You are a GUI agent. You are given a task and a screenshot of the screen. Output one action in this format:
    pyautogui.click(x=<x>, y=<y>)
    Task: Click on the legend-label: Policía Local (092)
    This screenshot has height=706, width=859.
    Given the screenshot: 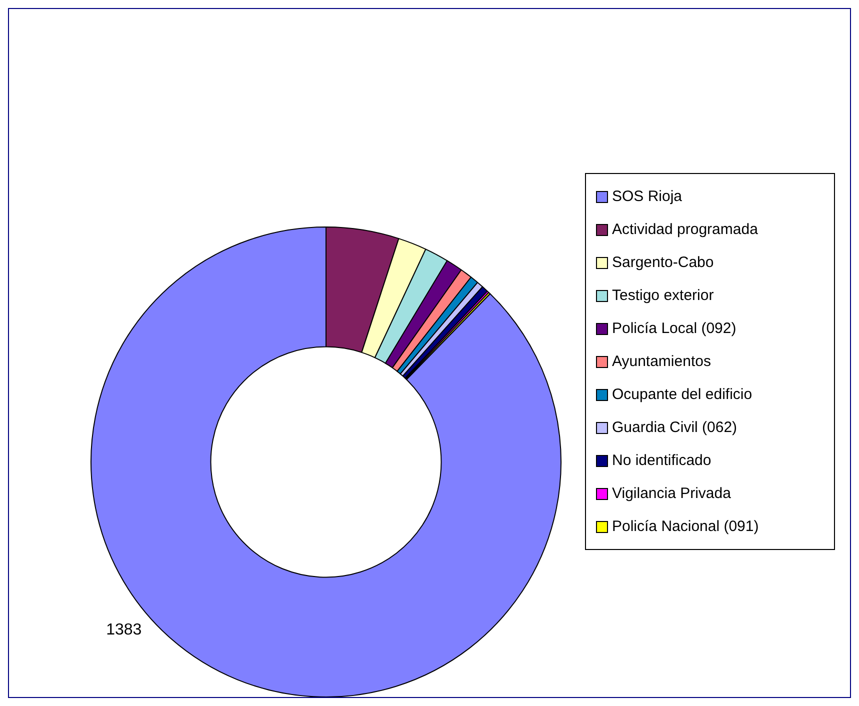 What is the action you would take?
    pyautogui.click(x=674, y=328)
    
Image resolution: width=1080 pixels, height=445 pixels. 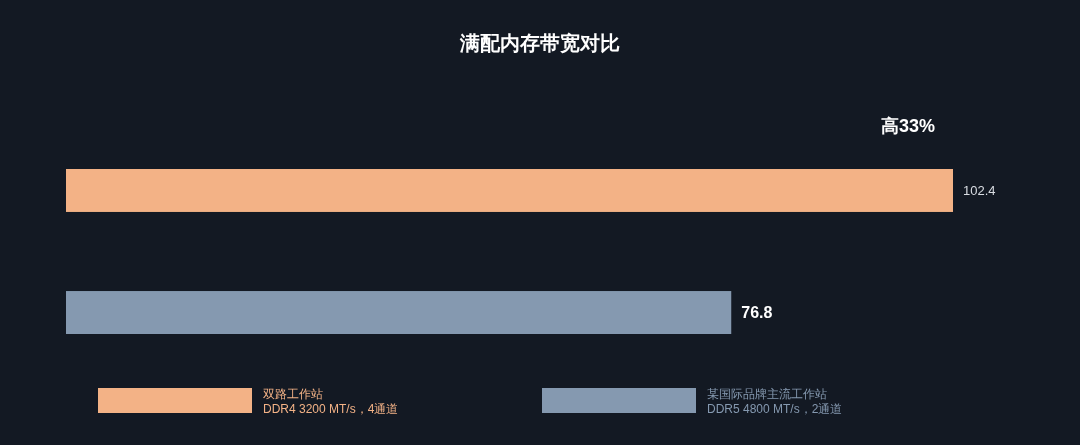 I want to click on chart-title: 满配内存带宽对比, so click(x=540, y=43).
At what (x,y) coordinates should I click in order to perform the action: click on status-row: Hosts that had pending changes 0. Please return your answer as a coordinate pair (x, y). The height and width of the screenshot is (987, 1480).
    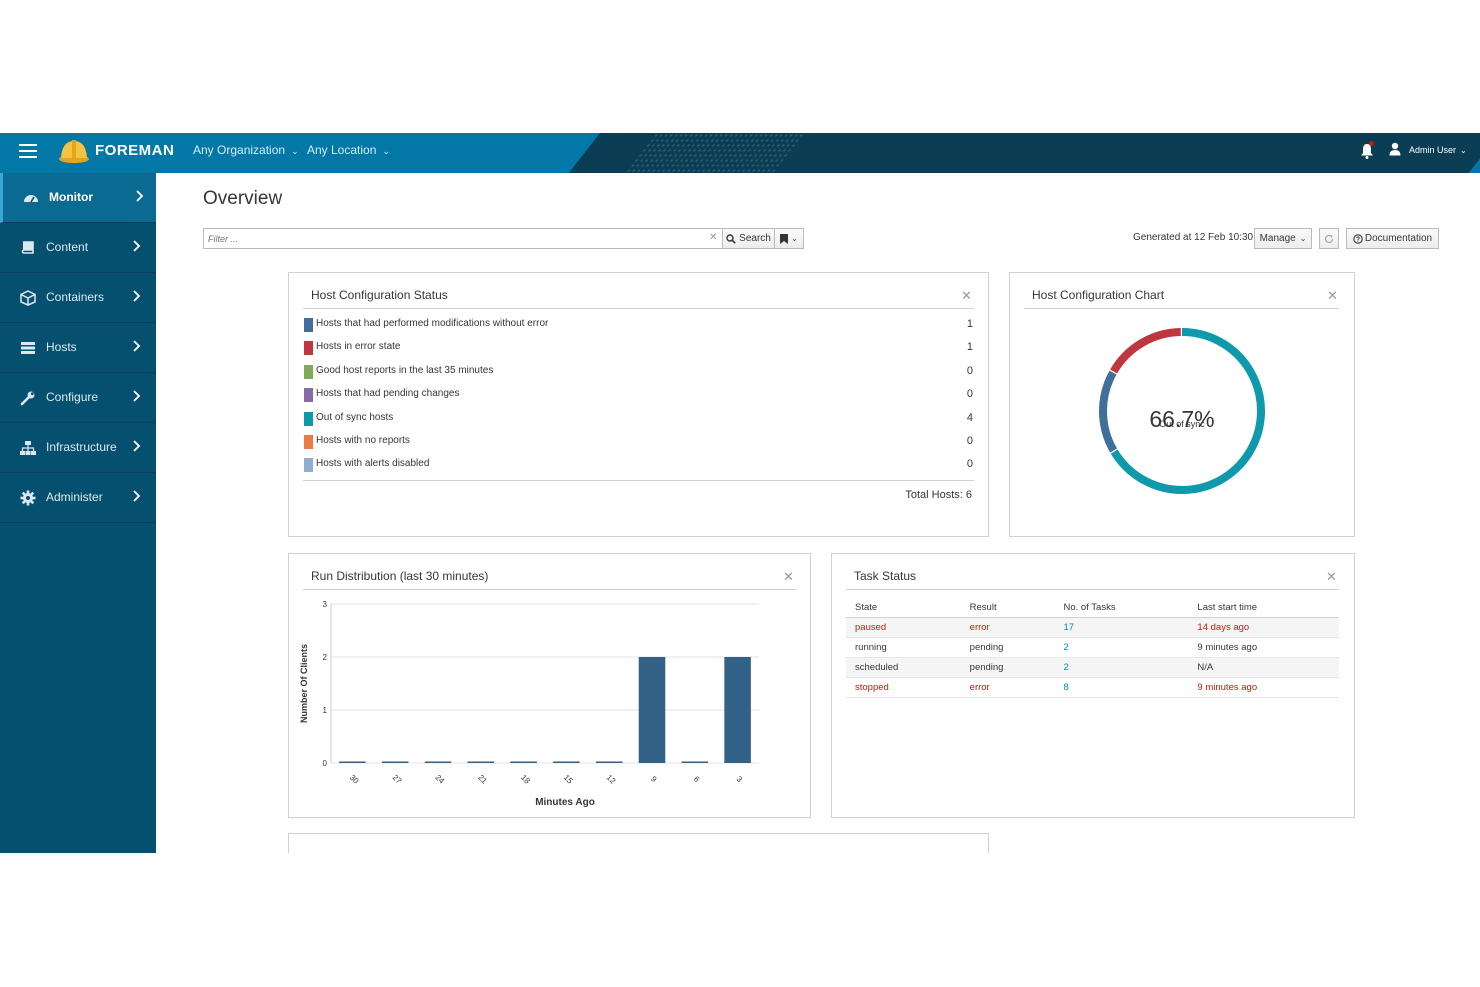
    Looking at the image, I should click on (639, 395).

### Task directions
Transcribe the rows word for word, beginning at the very start of the rows and stopping after the line that contains "This screenshot has".

### Written solution
You are a GUI agent. You are given a task and a screenshot of the screen. Output one action in this format:
    pyautogui.click(x=<x>, y=<y>)
    Task: Click on the legend-label: Policía Local (092)
    This screenshot has height=706, width=859.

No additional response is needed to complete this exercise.